Alright, let's tackle this. At the very least it'll give us a good idea of what's working in Drydock and what's not.
The general use cases that Drydock needs to provide for in the region of build machines is:
# A preset list of build machines that the user has defined (e.g. preallocated hosts).
# Allocating out new hosts using various blueprints (AWS, etc.)
# Finding a host with a suitable set of capabilities.
# Allocating out a working directory on hosts of various types.
# Invoking commands remotely on the host.
# Cleaning up the working directory when the build finishes, regardless of whether the build succeeds or fails.
# Cleaning up and terminating the host resource if it's not a preallocated resource.
Looking at how Drydock behaves for allocating a working copy, it seems like it'll handle the AWS scenario quite well, but we'll need some sort of interface in Harbormaster for defining preallocated build machines (wherein Harbormaster will provide a blueprint and use that to create a specific resource).
We also need some mechanism to ensure that requesting a working copy uses a particular host; I'm reasonably confident this can just be an attribute on the working copy lease (`host.lease=4`) when requesting it.
If this all sounds good, I think we should proceed like so:
# Rename `DrydockLocalCommandInterface`, `DrydockSSHCommandInterface` and `DrydockApacheWebrootInterface`. These are implementations of interfaces and suffixing them with `Interface` is just confusing.
# Define `DrydockPreallocatedHostBlueprint`. This should only answer to leases with an attribute of `preallocated=yes` and trust the attributes to provide information about the resource it allocates. I'm reasonably confident that this should allocate out resources with a type of `host`. It can then provide the command interface based on the attributes of the resource. The resources it allocates should also have attributes `preallocated=yes` and `remote=yes` (in contrast with `DrydockLocalHostBlueprint` which will only provide where `remote=no`).
# Add a UI in Harbormaster to list preallocated host resources and create / edit new ones. This will basically query drydock resources where they are of the `host` type with attribute `preallocated=yes`. This UI will allow the user to define the SSH connection details as well as the target machine type (windows, mac or linux).

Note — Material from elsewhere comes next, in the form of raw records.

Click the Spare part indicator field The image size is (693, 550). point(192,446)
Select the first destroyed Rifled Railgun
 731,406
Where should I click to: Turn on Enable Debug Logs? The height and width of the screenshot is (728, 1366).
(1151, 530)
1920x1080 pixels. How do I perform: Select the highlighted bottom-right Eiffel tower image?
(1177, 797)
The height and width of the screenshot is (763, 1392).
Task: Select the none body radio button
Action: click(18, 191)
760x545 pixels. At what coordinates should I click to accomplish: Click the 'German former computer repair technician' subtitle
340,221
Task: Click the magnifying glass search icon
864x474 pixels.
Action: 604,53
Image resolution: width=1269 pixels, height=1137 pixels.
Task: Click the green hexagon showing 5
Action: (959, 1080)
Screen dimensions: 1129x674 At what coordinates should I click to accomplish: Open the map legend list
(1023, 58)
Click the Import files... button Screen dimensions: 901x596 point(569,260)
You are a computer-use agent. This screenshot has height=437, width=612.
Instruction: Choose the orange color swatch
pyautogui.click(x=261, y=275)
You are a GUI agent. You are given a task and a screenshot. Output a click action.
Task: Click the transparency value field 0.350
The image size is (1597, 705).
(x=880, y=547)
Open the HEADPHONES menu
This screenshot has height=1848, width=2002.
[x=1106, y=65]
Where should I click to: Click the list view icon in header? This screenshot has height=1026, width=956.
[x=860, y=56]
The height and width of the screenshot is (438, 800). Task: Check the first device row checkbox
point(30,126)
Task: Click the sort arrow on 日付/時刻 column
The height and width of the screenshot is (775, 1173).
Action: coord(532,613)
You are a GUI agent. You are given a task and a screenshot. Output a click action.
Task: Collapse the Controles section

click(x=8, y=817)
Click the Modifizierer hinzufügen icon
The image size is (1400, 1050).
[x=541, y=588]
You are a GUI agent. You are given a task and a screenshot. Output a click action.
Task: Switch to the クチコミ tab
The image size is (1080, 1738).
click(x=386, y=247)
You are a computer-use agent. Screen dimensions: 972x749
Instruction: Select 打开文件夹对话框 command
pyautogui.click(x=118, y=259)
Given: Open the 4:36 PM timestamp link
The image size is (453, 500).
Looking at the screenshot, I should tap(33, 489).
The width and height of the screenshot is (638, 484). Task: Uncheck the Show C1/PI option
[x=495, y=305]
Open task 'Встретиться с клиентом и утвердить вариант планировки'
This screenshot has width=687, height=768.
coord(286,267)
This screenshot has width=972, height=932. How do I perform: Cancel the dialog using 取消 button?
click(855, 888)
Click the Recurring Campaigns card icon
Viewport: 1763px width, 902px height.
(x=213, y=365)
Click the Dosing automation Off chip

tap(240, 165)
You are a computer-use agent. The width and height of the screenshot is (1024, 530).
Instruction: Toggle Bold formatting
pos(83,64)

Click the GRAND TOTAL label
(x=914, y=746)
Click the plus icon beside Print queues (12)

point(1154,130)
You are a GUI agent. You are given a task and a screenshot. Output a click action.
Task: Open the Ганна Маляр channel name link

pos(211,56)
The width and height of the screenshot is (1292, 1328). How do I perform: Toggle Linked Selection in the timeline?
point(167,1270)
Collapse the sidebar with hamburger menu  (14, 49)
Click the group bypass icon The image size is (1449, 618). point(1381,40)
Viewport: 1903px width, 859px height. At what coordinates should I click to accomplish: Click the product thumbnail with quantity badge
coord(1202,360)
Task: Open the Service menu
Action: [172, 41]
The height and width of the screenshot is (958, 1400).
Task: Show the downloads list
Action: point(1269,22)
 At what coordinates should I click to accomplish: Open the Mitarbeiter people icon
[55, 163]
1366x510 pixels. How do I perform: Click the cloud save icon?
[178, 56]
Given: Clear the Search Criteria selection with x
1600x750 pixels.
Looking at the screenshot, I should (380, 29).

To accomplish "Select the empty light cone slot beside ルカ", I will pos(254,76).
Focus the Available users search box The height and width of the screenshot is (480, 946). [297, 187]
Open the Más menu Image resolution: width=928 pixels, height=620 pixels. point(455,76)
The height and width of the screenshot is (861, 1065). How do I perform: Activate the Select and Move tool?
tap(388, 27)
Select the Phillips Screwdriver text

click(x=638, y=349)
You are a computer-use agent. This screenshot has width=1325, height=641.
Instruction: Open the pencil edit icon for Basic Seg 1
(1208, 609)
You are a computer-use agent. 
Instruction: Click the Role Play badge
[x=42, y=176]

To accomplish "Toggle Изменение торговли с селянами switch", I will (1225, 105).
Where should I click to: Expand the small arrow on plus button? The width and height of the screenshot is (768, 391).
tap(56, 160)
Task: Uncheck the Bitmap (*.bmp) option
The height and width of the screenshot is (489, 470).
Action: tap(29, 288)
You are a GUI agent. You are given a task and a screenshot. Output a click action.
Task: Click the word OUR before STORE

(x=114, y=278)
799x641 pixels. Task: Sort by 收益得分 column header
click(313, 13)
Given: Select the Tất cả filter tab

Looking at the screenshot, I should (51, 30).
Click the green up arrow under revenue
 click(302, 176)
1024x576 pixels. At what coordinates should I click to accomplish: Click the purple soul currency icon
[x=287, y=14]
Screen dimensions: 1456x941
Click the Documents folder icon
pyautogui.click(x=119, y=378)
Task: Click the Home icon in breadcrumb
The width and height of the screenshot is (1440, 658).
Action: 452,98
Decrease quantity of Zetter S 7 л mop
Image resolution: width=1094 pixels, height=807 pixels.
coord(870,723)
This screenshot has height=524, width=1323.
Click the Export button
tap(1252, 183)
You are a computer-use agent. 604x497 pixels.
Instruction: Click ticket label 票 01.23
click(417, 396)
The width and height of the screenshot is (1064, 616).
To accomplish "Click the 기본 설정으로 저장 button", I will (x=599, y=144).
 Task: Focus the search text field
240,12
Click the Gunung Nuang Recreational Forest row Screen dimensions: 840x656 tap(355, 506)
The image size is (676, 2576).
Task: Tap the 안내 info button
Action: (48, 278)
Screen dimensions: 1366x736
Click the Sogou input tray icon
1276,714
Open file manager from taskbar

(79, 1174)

# Add a host lease PHID column and a working copy lease PHID column to the HarbormasterBuild object. Each build has a lease on the host and a lease for a working copy on that host.
# Update the `DrydockWorkingCopyBlueprint` implementation to accept an attribute of `host.lease` to force it to allocate on a particular host.
# Update the Harbormaster worker to request a lease for the host and working copy. It'll first request a host lease for the particular build type (windows, mac or linux) with attributes `remote=yes` (but leave preallocated unspecified to allow for dynamically allocated hosts). Once it has a lease on the host, it'll request a lease on a working copy where `host.lease` is equal to the ID of the lease it just got. The reason for requesting the lease on the host explicitly is that we need to be sure of the target machine's type (because we will be executing build commands on it).
# Update HarbormasterBuildPlan to add a machine type column where the values can either be `windows`, `mac` or `linux`. We'll make this a drop-down field in the UI, but we could change it to a text field if there's demand for it later on.
# Introduce `DrydockRemoteCommandBuildStepImplementation`; a variant of `RemoteCommandBuildStepImplementation` that instead uses the command interface on the host lease to run the command in the working directory provided by the working copy lease. It seems `DrydockCommandInterface` already supports everything we'll need (it returns an ExecFuture) so this should be reasonably trivial.
# Ensure that build plans configured for Windows and Linux target machines execute and lease correctly, and that `DrydockRemoteCommandBuildStepImplementation` executes the builds correctly.
# If `UploadArtifactBuildStepImplementation` is present in upstream, also create a version of that that uses the host and working copy leases. We should probably add a `transfer` interface used to transfer files independent of how the `host` resource is provided. This would even allow us to switch between SFTP and SCP on varying host types (e.g. differences between Windows and Linux).
# Once the dust settles and this all looks like it's working, drop the `RemoteCommandBuildStepImplementation` and `UploadArtifactBuildStepImplementation` build steps. Remove the `harbormaster.temporary.hosts.whitelist` configuration option.
# Celebrate that Drydock is now being used.